Ahora si que no tengo perdón de Kami-Sama ¿verdad? T_T sé que prometí terminar esta historia al fin de semana siguiente de su publicación pero créanme :c el tiempo me ganó, luego las vacaciones y un sin fin de trabajo que me han tenido hasta el cuello pero aquí está el capitulo. Que por cierto esta historia no terminará aquí... esta vez no prometo tenerlo listo pronto porque no lo sé uwu pero si puedo decir que será rápido.

Cómo todo lo que escribo de Free! es para mi Andy-nee! Ti amokoto pishosha!

Carol eres una bella... Splurt xDD

Disclaimer: Free! no me pertenece es de Koji Oji y KyoAni :v


Corrí lo más rápido que pude mirando lado a lado por los pasillos y jardines de esa enorme escuela. Ni rastro había de Haru, hasta que detrás de una jardinera una cabellera azabache se asomaba, ahí estaba. Se abrazaba a sí mismo con las rodillas pegadas al pecho. Algo en mi interior se estremeció al verlo así.

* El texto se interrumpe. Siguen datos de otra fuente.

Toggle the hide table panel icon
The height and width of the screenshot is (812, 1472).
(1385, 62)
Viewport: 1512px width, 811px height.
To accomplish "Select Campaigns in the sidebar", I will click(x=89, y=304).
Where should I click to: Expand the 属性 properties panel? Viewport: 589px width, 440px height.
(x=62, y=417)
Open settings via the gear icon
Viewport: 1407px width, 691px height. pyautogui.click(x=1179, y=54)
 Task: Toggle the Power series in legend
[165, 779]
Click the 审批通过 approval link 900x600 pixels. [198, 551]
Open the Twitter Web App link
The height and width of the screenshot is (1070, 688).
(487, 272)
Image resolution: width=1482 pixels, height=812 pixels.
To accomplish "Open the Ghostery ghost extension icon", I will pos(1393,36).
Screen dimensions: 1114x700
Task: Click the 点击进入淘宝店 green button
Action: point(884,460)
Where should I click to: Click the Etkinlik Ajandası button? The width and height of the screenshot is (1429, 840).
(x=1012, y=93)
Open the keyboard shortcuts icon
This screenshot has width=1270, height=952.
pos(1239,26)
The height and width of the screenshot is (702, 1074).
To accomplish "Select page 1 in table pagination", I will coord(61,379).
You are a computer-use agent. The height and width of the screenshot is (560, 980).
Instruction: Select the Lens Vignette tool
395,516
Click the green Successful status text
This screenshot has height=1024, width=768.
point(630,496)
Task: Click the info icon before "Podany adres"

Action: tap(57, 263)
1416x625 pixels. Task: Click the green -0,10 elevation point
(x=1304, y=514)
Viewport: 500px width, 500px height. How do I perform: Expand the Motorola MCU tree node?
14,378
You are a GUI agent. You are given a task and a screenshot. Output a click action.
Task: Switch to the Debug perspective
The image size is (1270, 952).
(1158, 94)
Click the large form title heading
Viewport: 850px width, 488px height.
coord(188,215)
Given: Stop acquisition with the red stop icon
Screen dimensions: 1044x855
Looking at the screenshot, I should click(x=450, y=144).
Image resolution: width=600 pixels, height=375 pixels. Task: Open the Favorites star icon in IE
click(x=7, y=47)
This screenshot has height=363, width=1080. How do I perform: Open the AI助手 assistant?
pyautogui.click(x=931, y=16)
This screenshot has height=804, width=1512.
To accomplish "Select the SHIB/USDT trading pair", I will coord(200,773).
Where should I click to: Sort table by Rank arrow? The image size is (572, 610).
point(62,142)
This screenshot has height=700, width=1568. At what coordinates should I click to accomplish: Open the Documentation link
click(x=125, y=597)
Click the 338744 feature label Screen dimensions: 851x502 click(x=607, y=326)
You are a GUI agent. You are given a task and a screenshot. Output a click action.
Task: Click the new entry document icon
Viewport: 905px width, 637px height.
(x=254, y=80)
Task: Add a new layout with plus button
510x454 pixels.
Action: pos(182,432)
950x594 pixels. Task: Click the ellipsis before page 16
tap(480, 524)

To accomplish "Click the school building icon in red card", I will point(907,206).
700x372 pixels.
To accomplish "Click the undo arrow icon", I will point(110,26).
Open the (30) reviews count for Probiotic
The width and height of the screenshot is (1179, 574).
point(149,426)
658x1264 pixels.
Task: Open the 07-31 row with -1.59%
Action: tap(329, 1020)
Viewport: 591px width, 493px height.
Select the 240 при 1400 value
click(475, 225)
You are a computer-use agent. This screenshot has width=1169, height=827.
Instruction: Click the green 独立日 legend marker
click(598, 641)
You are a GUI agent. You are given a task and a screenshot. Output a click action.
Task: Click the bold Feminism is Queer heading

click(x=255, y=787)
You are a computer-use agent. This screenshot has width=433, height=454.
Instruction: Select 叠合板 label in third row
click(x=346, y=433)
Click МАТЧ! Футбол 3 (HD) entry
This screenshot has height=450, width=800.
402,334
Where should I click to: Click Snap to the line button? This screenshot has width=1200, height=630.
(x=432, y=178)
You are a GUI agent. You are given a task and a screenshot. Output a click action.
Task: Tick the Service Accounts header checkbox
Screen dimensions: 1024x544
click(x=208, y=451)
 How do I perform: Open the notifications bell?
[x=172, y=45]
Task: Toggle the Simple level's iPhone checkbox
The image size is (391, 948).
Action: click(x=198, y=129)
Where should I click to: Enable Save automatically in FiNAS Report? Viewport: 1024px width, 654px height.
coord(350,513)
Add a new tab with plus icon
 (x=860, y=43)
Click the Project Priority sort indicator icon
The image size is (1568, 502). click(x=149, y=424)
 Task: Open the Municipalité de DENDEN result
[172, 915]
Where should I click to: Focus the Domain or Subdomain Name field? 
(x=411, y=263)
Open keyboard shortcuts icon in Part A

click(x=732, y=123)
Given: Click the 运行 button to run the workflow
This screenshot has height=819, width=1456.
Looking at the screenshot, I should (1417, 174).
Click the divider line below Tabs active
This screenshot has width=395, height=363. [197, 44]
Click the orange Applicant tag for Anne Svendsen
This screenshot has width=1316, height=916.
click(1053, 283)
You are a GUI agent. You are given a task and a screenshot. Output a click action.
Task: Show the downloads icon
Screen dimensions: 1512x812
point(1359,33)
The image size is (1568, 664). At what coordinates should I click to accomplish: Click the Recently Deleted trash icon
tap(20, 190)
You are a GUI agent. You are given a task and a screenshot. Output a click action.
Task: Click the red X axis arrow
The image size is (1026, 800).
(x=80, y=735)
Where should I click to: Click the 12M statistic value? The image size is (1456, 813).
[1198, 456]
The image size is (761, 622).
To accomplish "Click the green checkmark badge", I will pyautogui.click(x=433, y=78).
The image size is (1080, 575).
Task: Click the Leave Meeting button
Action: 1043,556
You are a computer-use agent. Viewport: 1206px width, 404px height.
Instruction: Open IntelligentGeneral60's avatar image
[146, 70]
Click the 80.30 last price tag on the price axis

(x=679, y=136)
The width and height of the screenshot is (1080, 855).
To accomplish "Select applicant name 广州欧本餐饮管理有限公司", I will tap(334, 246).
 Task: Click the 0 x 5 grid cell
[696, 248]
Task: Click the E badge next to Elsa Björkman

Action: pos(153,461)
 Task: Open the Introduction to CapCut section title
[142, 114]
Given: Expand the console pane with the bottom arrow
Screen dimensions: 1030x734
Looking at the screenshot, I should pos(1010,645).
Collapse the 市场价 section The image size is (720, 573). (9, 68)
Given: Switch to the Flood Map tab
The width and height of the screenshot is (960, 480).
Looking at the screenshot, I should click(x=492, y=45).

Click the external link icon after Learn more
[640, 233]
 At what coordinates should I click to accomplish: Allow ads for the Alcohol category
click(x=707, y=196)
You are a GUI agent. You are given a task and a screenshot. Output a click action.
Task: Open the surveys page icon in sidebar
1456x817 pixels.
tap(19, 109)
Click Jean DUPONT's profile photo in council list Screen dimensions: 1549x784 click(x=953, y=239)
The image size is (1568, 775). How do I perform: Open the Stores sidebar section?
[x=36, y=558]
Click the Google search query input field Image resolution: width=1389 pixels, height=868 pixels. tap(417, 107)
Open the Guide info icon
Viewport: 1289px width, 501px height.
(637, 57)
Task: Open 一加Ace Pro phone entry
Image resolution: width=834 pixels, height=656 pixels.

-Haru ¿Qué pasó?- al escuchar mi voz dio un respingo, sus hermosos ojos azules me miraron y cómo siempre, fueron un libro abierto para mí. Había tanto dolor en ellos, pensé que después de saber los sentimientos de Rin el me odiaría pero odio era lo último que podía ver en su mirada. Me senté a su lado.

-Él… ama a alguien más- la respuesta me pareció la mejor que pudo dar, simplemente Haru no era de los que se complicaba en una explicación. Dijo lo necesario, aun si no supiera lo que realmente pasó, le hubiera creído. De hecho, yo no lograba asimilar que algo de lo que me sentía 100% seguro no fuera así e incluso qué me involucraran a mí en todo eso. Sentí molestia, si Rin no quería a Haru simplemente se lo hubiera dicho, inventar semejante mentira cómo esa de estar enamorado de mi era terrible.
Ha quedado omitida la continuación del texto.